Selected text →
────────────────────────────────────────

The Impact of N-Acetyl Cysteine and Coenzyme Q10 Supplementation on Skeletal Muscle Antioxidants and Proteome in Fit Thoroughbred Horses

Abstract

Horses have one of the highest skeletal muscle oxidative capacities amongst mammals, which, combined with a high glycolytic capacity, could perturb redox status during maximal exercise. We determined the effect of 30 d of oral coenzyme Q10 and N-acetyl-cysteine supplementation (NACQ) on muscle glutathione (GSH), cysteine, ROS, and coenzyme Q10 concentrations, and the muscle proteome, in seven maximally exercising Thoroughbred horses using a placebo and randomized cross-over design. Gluteal muscle biopsies were obtained the day before and 1 h after maximal exercise. Concentrations of GSH, cysteine, coenzyme Q10, and ROS were measured, and citrate synthase, glutathione peroxidase, and superoxide dismutase activities analyzed. GSH increased significantly 1 h post-exercise in the NACQ group (p = 0.022), whereas other antioxidant concentrations/activities were unchanged. TMT proteomic analysis revealed 40 differentially expressed proteins with NACQ out of 387 identified, including upregulation of 13 mitochondrial proteins (TCA cycle and NADPH production), 4 Z-disc proteins, and down regulation of 9 glycolytic proteins. NACQ supplementation significantly impacted muscle redox capacity after intense exercise by enhancing muscle glutathione concentrations and increasing expression of proteins involved in the uptake of glutathione into mitochondria and the NAPDH-associated reduction of oxidized glutathione, without any evident detrimental effects on performance.

Keywords: antioxidants; glycolysis; mitochondria; mitochondrial proteins; reactive oxygen species; redox.

Figure 1

The concentration of plasma lactate in horses supplemented with NACQ compared to placebo before, during, and after an exercise test at a maximal gallop. Lactate concentrations were significantly higher 10 min post-exercise than all other timepoints (p < 0.0001) and were not significantly different between placebo and NACQ.

────────────────────────────────────────

Dataset entries →
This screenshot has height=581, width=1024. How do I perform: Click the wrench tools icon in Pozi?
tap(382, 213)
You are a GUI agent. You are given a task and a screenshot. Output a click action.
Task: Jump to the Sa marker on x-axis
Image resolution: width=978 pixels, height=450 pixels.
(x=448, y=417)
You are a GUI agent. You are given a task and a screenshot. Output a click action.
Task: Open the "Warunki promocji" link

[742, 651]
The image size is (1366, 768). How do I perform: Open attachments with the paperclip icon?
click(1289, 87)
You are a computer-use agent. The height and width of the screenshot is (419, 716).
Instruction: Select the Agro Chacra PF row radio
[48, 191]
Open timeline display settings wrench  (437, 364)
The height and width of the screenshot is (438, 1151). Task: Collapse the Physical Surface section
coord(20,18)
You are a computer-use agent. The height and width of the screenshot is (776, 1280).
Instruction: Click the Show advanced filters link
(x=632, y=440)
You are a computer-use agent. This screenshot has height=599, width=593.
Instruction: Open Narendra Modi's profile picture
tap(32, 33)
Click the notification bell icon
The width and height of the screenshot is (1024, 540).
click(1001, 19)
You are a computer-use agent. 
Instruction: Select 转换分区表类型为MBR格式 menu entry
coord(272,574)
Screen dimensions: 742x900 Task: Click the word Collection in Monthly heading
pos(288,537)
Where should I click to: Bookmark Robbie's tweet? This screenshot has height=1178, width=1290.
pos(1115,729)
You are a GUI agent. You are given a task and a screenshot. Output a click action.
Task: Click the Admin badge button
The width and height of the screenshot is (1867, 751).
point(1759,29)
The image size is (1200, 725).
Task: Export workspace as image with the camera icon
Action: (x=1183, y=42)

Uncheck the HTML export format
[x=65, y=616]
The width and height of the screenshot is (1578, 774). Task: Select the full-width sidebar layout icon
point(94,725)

────────────────────────────────────────

Exercise set →
**a.** In the NACQ study text, how many of the identified proteins were differentially expressed with NACQ?
**b.** Output the stretch of the NACQ study text from "Keywords: antioxidants; glycolysis;" through "placebo and NACQ.".
**c.** Write the next part of the NACQ study text, picking up after its last sentence.
The listing is separate material and has no connection to the NACQ study text.

Responses in order →
**a.** 40 of the 387 identified proteins.

**b.**
Keywords: antioxidants; glycolysis; mitochondria; mitochondrial proteins; reactive oxygen species; redox.

Figure 1

The concentration of plasma lactate in horses supplemented with NACQ compared to placebo before, during, and after an exercise test at a maximal gallop. Lactate concentrations were significantly higher 10 min post-exercise than all other timepoints (p < 0.0001) and were not significantly different between placebo and NACQ.

**c.**
Figure 2

(A) Gluteal muscle glutathione concentrations in horses at rest and 1 h after exercise with NACQ (green) or placebo (grey) supplementation. The 1 h-post-exercise glutathione concentrations were significantly higher in NACQ horses than placebo (p = 0.022). (B) Muscle cysteine concentrations at rest and 1 h after exercise in horses supplemented with NACQ or placebo. Concentrations were not significantly different (p = 0.40). * p < 0.05 when compared with placebo group.

Figure 3

(A) Correlation between muscle coenzyme Q10 concentrations and CS activity in resting gluteal muscle samples (R = 0.56, p = 0.003). (B) The ratio of COQ10/CS in horses supplemented with NACQ or placebo. No significant differences were apparent (p = 0.99).

Figure 4

Myostatin genotypes and CoQ10 concentrations in horses on the placebo (grey) and on NACQ (green). The order of the points represents the order in which horses were fed the placebo or NACQ in the randomized block design.

Figure 5

Proteins with significantly increased expression (green arrow) in the mitochondria of horses on NACQ compared to placebo. Horses with NACQ supplementation had upregulation of two cytochrome C subunits, one subunit of ATP synthase, reduced glutathione (GSH), oxidized glutathione (GSSG), NAD(P) transhydrogenase (NNT), fumarate hydratase (FH), malate dehydrogenase (MDH), 2-oxoglutarate dehydrogenase (OGDH), NADP-dependent isocitrate dehydrogenase (IDH2), aconitase (ACO2), Very Long-Chain Specific Acyl-CoA Dehydrogenase Mitochondrial (ACADVL), and Long-Chain-Fatty-Acid–CoA Ligase 1 Isoform X2 (ASCL1). Created with BioRender.com (accessed on 26 October 2021).